Text passage:

Bitcoin Loses New Year’s Price Gains, But $120,000 Bets Remain Hot

The new year started on a happy note with bitcoin (BTC) moving towards $100,000, delaying December’s price weakness. Amid the cheers, CoinDesk cautioned against excessive optimism, highlighting the undercurrents of sellers seeking to reassert themselves.

A week later, BTC returned to $93,000 after failing to maintain gains above $100,000 on Monday, according to CoinDesk data.

The latest downturn comes at a time of increased volatility in the U.S. Treasury market, where long-term yields extended the fourth-quarter 2024 rise to multi-month highs on economic data pointing to stubborn inflation in the United States.

It’s not just nominal bond yields: real or inflation-adjusted yields are also rising. The yield on the 10-year inflation-indexed US security jumped to 2.29%, the highest since November 2023, according to charting platform TradingView.

When the yield offered by fixed income products starts to look more attractive in real terms, the incentive to invest in risky assets diminishes. This is especially true when rising yields are driven by the Fed’s hawkish expectations rather than economic growth.

This is precisely the case this week. With data pointing to persistent inflation, traders pushed back the timetable for the Fed’s next rate cut to June.

Task to carry out: Carry on the article about bitcoin's price and rising Treasury yields from its last sentence.

(Stored items from a collection)
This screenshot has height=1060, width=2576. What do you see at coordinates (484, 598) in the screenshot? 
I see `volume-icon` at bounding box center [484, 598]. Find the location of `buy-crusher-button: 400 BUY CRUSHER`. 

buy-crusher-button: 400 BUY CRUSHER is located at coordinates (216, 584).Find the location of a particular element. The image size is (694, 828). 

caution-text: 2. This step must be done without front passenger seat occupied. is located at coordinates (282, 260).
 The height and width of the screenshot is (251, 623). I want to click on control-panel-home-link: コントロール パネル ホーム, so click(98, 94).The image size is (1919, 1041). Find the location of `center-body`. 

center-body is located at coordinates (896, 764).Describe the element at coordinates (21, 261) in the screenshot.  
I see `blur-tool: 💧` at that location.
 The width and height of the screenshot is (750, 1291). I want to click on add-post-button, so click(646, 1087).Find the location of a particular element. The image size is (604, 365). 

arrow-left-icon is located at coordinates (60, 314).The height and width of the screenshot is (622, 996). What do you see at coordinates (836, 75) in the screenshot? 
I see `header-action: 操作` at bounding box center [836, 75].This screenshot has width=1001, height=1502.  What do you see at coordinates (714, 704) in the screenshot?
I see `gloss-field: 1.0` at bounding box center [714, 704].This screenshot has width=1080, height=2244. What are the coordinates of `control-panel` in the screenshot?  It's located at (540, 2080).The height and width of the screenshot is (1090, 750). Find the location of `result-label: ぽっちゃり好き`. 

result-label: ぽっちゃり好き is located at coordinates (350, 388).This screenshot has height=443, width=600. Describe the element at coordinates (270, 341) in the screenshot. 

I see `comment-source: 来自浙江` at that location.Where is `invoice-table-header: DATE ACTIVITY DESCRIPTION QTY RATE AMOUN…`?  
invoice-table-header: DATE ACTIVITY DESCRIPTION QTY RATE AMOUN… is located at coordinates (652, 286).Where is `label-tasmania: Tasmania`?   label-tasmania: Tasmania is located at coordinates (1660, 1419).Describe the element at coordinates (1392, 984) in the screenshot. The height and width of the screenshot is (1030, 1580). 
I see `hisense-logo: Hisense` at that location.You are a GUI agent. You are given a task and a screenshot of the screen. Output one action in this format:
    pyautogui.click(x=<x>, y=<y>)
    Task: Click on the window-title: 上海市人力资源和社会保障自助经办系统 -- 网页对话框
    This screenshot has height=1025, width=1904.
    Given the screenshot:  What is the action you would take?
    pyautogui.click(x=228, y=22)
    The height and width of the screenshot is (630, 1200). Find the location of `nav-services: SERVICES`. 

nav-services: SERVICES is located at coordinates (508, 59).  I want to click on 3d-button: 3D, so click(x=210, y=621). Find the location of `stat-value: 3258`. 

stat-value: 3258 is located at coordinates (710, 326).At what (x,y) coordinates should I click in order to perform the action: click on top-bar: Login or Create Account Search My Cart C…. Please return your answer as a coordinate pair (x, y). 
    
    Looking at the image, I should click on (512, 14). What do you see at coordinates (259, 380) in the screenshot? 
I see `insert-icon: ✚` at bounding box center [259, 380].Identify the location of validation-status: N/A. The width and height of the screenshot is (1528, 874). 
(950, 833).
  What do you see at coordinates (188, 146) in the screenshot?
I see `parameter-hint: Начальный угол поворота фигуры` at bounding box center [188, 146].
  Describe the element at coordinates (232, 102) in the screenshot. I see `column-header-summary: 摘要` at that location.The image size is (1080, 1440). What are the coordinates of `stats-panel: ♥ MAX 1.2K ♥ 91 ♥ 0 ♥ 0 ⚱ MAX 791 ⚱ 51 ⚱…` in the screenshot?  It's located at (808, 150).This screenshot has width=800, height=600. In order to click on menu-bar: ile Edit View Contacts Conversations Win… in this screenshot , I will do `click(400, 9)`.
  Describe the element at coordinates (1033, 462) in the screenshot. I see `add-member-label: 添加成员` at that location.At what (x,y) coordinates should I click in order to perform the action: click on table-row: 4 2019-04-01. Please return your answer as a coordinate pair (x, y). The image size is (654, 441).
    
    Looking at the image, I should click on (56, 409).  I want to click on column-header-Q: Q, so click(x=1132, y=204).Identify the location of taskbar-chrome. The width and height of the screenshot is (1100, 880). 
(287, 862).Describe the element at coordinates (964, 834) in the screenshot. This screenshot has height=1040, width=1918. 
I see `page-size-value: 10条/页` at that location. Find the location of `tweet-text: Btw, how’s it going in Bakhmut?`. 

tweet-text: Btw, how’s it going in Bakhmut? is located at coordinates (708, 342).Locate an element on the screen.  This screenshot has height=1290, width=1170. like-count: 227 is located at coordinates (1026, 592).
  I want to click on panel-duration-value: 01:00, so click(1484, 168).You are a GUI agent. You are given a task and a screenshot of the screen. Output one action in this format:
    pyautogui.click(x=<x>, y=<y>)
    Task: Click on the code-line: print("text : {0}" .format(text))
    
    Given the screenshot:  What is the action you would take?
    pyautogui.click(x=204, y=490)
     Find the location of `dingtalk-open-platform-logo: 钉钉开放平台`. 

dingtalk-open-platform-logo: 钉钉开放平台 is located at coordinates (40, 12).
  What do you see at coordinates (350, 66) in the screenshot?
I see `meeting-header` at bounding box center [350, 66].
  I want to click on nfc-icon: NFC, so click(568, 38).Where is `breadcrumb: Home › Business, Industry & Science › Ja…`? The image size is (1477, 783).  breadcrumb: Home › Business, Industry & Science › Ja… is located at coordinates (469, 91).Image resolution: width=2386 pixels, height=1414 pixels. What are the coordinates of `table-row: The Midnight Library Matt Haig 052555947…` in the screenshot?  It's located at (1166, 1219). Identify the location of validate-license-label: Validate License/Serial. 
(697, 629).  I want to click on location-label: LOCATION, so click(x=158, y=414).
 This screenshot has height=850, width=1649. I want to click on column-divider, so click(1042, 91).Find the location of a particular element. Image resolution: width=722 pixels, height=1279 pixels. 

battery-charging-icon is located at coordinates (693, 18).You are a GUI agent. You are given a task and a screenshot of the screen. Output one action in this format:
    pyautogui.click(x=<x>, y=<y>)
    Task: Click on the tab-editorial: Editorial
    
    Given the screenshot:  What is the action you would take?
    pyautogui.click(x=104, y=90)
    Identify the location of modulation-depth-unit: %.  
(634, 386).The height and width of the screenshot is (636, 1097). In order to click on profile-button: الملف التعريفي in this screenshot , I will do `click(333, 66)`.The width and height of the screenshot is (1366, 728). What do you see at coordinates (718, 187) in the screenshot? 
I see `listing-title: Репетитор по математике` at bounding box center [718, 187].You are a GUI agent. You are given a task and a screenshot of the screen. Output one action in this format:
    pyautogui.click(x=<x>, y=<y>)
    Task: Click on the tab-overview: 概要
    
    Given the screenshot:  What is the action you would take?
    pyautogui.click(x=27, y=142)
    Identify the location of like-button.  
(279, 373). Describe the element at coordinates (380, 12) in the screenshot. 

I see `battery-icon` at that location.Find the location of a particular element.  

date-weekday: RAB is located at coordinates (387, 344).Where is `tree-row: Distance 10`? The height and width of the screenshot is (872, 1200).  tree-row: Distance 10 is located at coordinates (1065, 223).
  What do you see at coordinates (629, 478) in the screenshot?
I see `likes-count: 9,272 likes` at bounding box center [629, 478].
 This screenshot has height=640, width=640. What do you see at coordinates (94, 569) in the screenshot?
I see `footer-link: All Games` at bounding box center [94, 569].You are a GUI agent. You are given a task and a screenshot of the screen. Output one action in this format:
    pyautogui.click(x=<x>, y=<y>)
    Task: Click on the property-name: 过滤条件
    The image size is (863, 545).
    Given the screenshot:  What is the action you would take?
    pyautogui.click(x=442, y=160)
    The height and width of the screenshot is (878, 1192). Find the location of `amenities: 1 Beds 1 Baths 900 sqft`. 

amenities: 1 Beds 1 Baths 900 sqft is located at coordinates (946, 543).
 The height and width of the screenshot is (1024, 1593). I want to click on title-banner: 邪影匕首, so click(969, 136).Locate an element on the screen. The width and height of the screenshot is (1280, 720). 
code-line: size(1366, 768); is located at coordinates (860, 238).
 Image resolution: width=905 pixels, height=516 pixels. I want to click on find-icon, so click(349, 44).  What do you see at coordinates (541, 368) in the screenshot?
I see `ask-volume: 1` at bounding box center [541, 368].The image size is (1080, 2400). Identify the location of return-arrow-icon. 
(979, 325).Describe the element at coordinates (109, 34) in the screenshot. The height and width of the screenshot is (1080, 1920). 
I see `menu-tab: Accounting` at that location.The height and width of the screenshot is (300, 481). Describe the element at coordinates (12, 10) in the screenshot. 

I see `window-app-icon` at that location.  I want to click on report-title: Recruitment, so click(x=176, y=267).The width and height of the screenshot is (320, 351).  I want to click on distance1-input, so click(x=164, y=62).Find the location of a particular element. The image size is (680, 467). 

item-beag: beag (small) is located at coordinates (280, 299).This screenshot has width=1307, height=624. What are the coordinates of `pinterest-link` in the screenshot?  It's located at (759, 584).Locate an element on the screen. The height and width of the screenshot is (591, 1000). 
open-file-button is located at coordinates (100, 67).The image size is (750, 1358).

Reply:
“The decline in the Bitcoin spot price this morning appears to be a response to higher yields in the Treasury market and the reduced likelihood of further rate cuts this year. This has impacted the near-term market outlook for crypto assets, which tend to do better in more liquid conditions,” Thomas Erdosi, product manager at CF Benchmarks, told CoinDesk.

It’s worth noting that surging yields aren’t just a U.S.-centric problem. Yields are soaring in major economies, with Japan and the United Kingdom joining the fray. The UK is experiencing its highest long-term returns since 1998.

All of this impacts stocks, similar to what is happening with BTC. Major indexes like the Nasdaq and S&P 500 also lost their New Year’s gains.

But here’s a twist: Despite macroeconomic uncertainties, the BTC Deribit-listed options market remains bullish, with the dollar value of active calls standing at $14.87 billion at press time, or nearly two times the value of active put options, according to data source Amberdata.

A call buyer is implicitly bullish on the market while a put buyer is bearish.

Breakdown of open interest on BTC options on Deribit. (Amber data)

Additionally, the $120,000 strike call option remains the most popular, with a notional open interest of $1.47 billion. The $101,000 and $110,000 strike calls also show open interest of more than $1 billion each. Meanwhile, the most popular put option at $75,000 has an open stake of $595 million.

Overall, calls expiring after January continue to trade at a notable premium to puts, reflecting a bullish bias.

“We could potentially see a change in the market situation by the end of this month. President Trump’s inauguration on January 20, heralding an increased likelihood of a much more favorable regulatory environment for crypto, could be a key driver of crypto market sentiment,” Erdosi added.